I understand that some automatic and DSG gearboxes do allow some neutral coasting, but these systems instantly re-engage drive if the throttle is applied.

The other point I missed was one mentioned by another poster - eco pro and other switchable "eco", "sport" etc. systems.

These systems allow the driver to switch between different throttle maps to suit their intended driving style. Most cars these days employ "fly by wire" throttles, which means that the accelerator pedal is no loger directly connected to the throttle mechanism by way of a cable. Instead, the pedal effectively sends an electronic signal to an actuator, which then operates the throttle.

This means that manufacturers can tune the throttle to respond in different ways. I have a new BMW, which has three settings - a default "comfort" setting, a "sport" setting and an "eco pro" setting.

The default comfort setting gives a straightforward, linear feeling throttle, by which I mean that the engine's output seems to be directly proportionate to the amount of pressure applied to the accelerator. Pretty much identical to how a more traditional, cable-operated accelerator feels.

The sport setting effectively "shortens" the virtual accelerator cable and makes the engine - in it's lower rev range at least - feel much more responsive. I'm not sure if any other electric trickery is employed in this mode, but the impression to me is that the throttle mechanism is "geared up", and the accelerator pedal requires much less of a "prod" to get the car moving.

The third setting - eco pro - seems to do exactly the opposite to the sport setting. It seems to "lengthen" the virtual throttle cable, and in order to get the car to accelerate at anything approaching a brisk pace, it requires a very hefty shove on the accelerator pedal. The idea is that the car is doing what you should be doing and softening your inputs on the accelerator pedal to maximise fuel efficiency. The car manual also states that the air-con runs in a more fuel efficient way, heated mirrors are slower to work etc.

To the mechanically uneducated - Mrs Local for example - the car "feels" faster in sport and slower in eco pro.
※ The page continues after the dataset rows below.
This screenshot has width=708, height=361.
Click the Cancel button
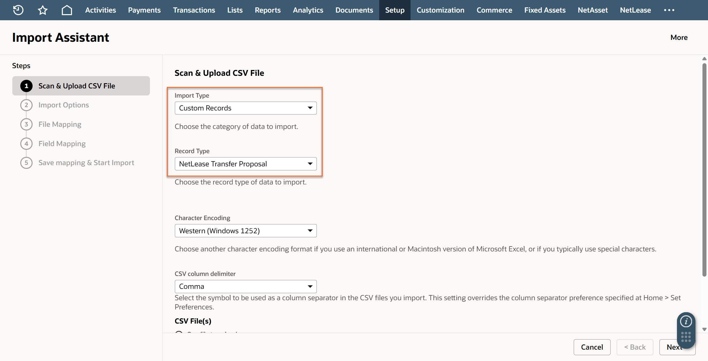[592, 347]
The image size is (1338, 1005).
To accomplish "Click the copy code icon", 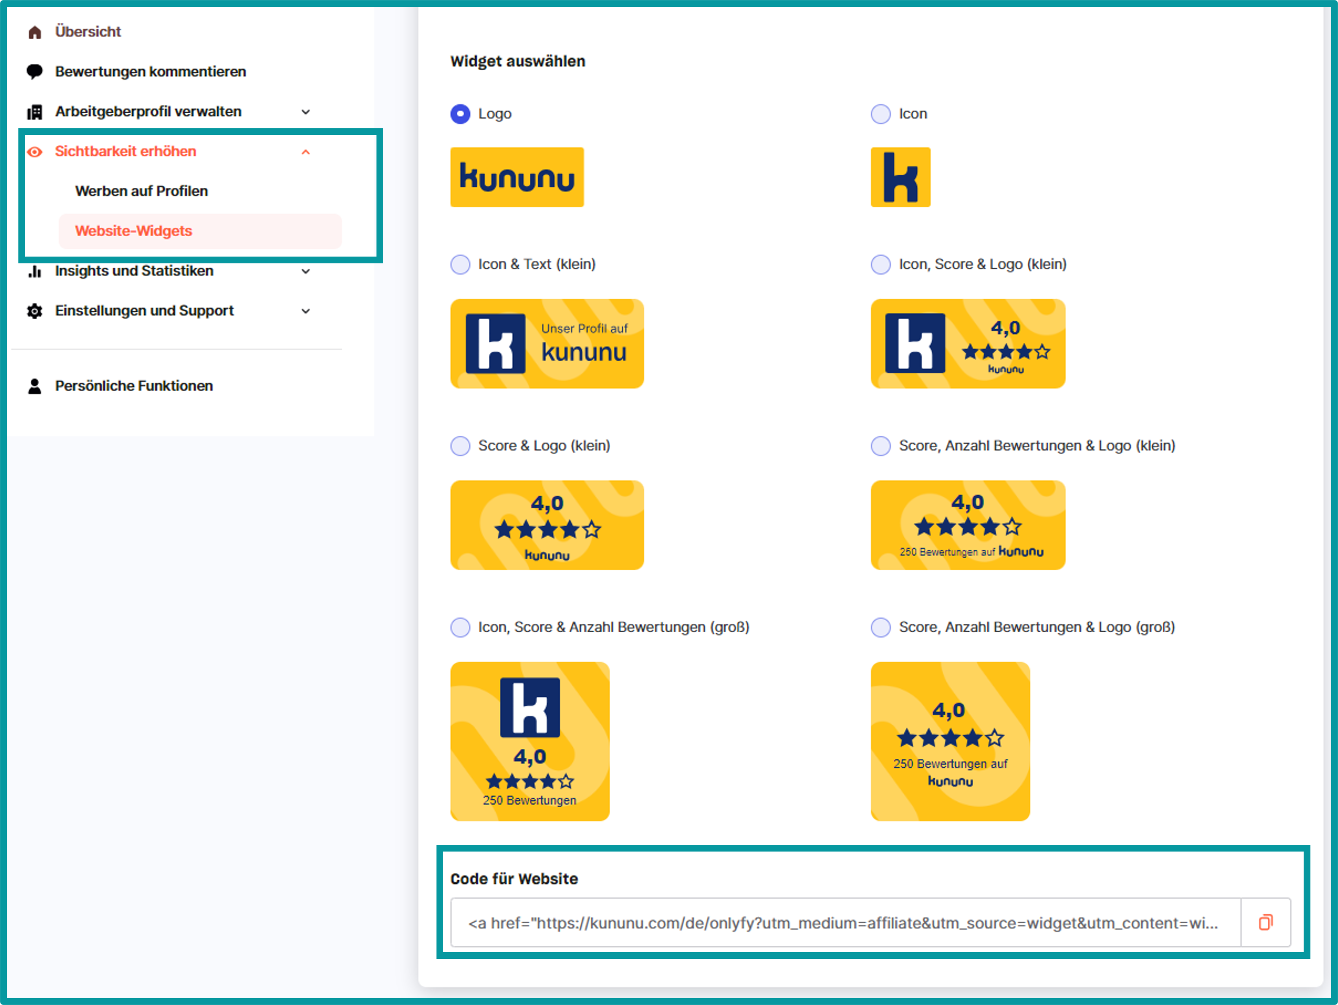I will point(1265,922).
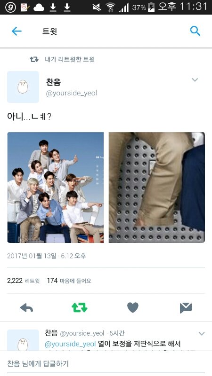Tap the retweet icon beside 내가 리트윗한 트윗
The height and width of the screenshot is (376, 212).
tap(34, 59)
This isn't the case in reality, as all the cars performance is always available all the time, whatever mode you are in, it just requires different degrees of accelerator pressure to extract it.

If I'm on the daily grind, I tend to use eco pro to help with fuel economy, but the jury is out on how effective it is. I reckon I can match my fuel economy in all three modes, but I've not had the car long enough (or been anal enough yet) to try.

Incidentally, my daughter thinks "comfort" mode is ridiculous, because ther isn't an "uncomfortable" mode.

R_U_LOCAL

Original Poster:

2,681 posts

209 months

Thursday 13th November 2014
quotequote all
egor110 said:
any tips for smooth driving with a automatic, we have to brake more because we have no engine braking.
Automatics tend to have less engine braking, but the effect is still there, it just requires better forward observations and planning to avoid unecessary braking.

I thing spending some time in an automatic is a very good excersise to improve your acceleration sense, anticipation and throttle timing.

Have a read of Acceleration Nonsense and Braking Bad for some tips on how to improve your acceleration sense, reduce your unecessary braking and improve your braking when its necessary.